Per qualcuno, questa arriva non appena qualcosa di completamente inaspettato fa irruenza nella propria vita. Per altri corrisponde ad un punto ben calcato e forzato sulla pagina di un passato da archiaviare, e solo chi ha dovuto imprimerlo, sa quanta forza e quanto dolore siano necessari per poterlo scrivere, quel punto. Solo chi ha provato ciò, può poi smentire il tutto, e dire che sto mentendo, che quella non è la "fine" ma puro "oblio", ed io non posso che dargli ragione. Così si cerca di far fronte a tale oblio. Per alcuni, ciò significa aggrapparvicisi, a quella fine, che tanto li fa a soffrire ma non al punto del coraggio dell'oblio, piegandosi inevitabilmente ai voleri di essa ed offrendovisi quando questa lo esige.
Altri son soliti scrivere lettere senza risposta, quando la pressione del dimenticare si fa troppo forte, e necessitano della presenza del destinatario, magari dall'altro lato di un tavolino traballante di un caffé, che tanto son tutti malfermi come noi. Mentre non piove e, tuttavia, la pioggia, a questo punto, non possiede più la capacità di influire in nessun modo sull'atmosfera, da quando è diventata uno stato d'animo ed è novembre tutto l'anno.
La fine.
Fa paura. Ad essa non ci si abitua: si cela, si nasconde, viene additata.
La mia fine, è questo qualcosa che non mi dà tregua, che mi porta letteralmente ad impazzire. E no, non so se provenga dal mio passato o meno. E sì, so che questa mia confessione vi ha lasciati basiti e conferma i vostri bisbigli. Ed io mai come ora, odio quel genere di persone che di questo tormento ne fan filosofia, apprestandosi a rifiutare e disdegnare la vita, la felicità, la naturalezza in nome di un vago ideale quale "lo stato ultimo" o qualcosa del genere… Coloro non possono fare altro che indossare la maschera del tormento ed impersonare una loro idea.
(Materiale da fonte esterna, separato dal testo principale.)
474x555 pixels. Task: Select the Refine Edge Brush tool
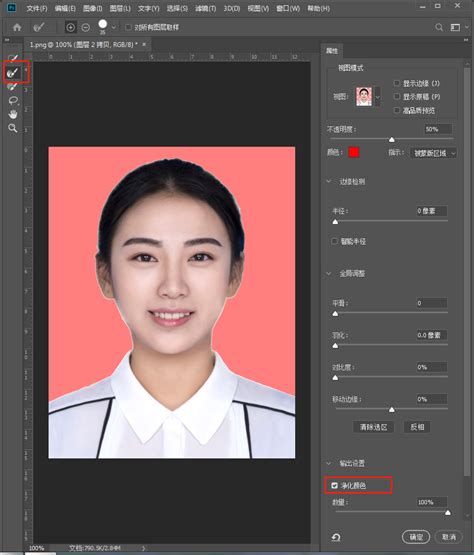click(x=13, y=73)
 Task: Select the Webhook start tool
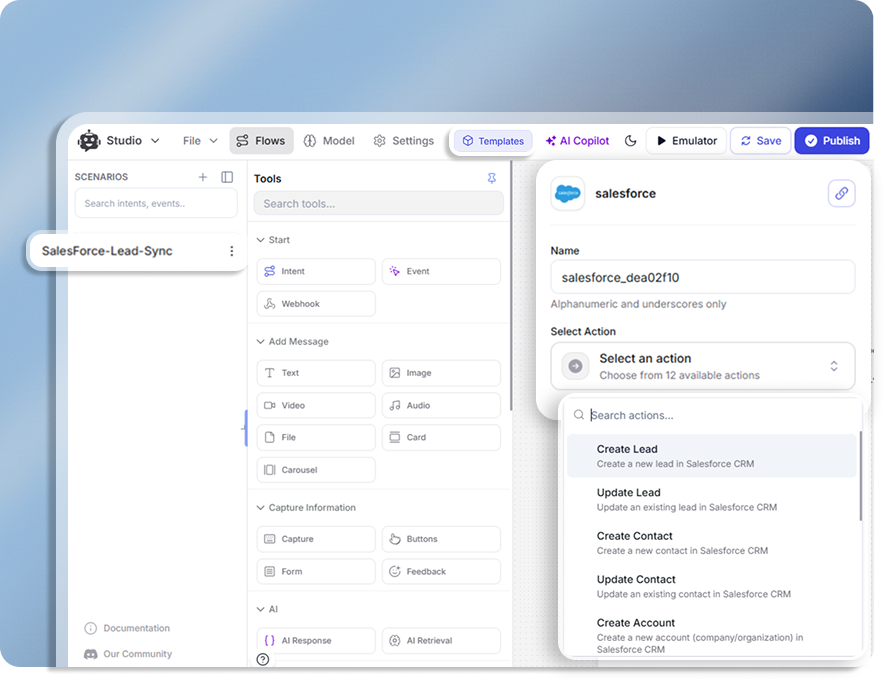(x=315, y=303)
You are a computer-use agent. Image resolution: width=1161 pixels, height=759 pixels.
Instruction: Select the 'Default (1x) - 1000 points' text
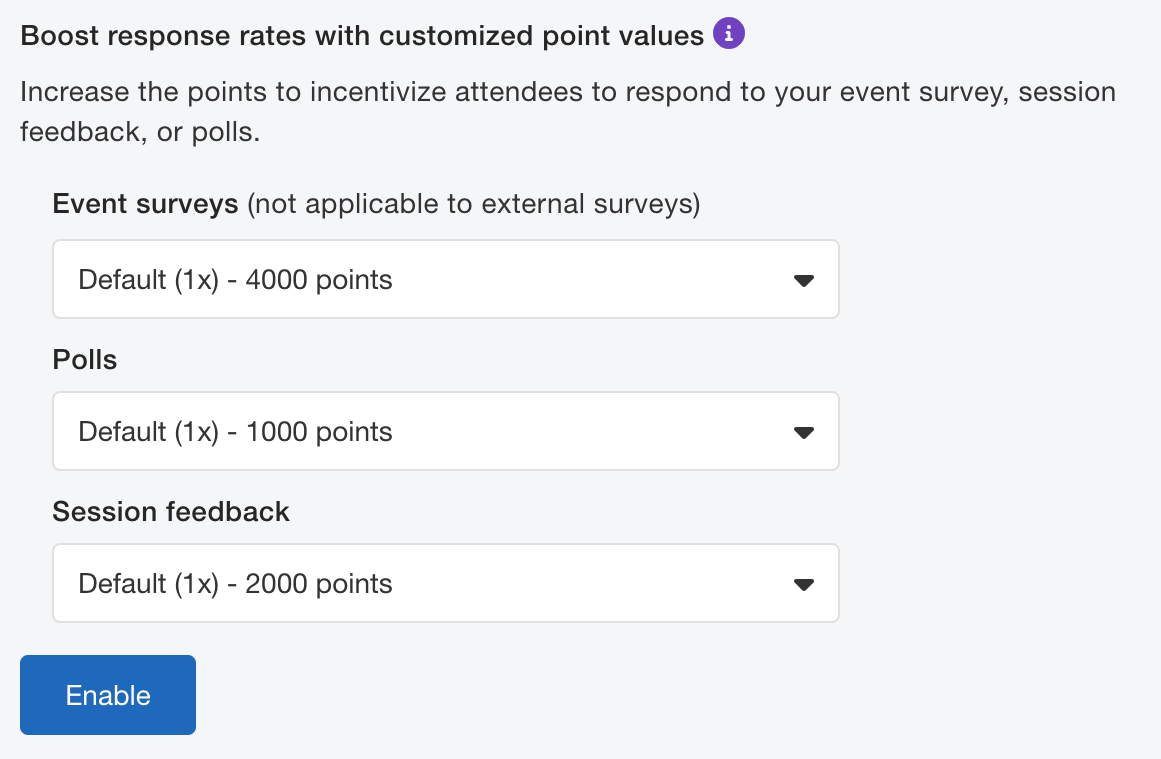pyautogui.click(x=235, y=432)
Ma signori, io mi chiedo, avete mai sperimentato sulla vostra pelle questo reale male che vi sveglia la notte, in un bagno di sudore, mentre chiude la trachea fino a rendervi quasi impossibile respirare e versare lacrime per allentare la sua morsa? Avete mai provato l'angoscia di trovarvi sulla metropolitana, circondati da persone, e voler solamente urlare alle voci dentro voi di tacere per un momento?
Io non credo.

Credo in poche cose, e son quelle a cui mi aggrapo in periodi "neri spettacolari", come cantava qualcuno. Credo nei libri e nei tramonti e in ciò che può aiutarmi a dormire, giacché non è più tempo per la mia tanto amata insonnia. Credo nella filosofia, non come risoluzione o spiegazione del concetto di "fine", ma per trovar rassicurazione nelle inquiete parole già scritte da qualcun altro su quanto sia complicato sopravvivere ai propri fantasmi e, tuttavia, non poterne
vivere senza.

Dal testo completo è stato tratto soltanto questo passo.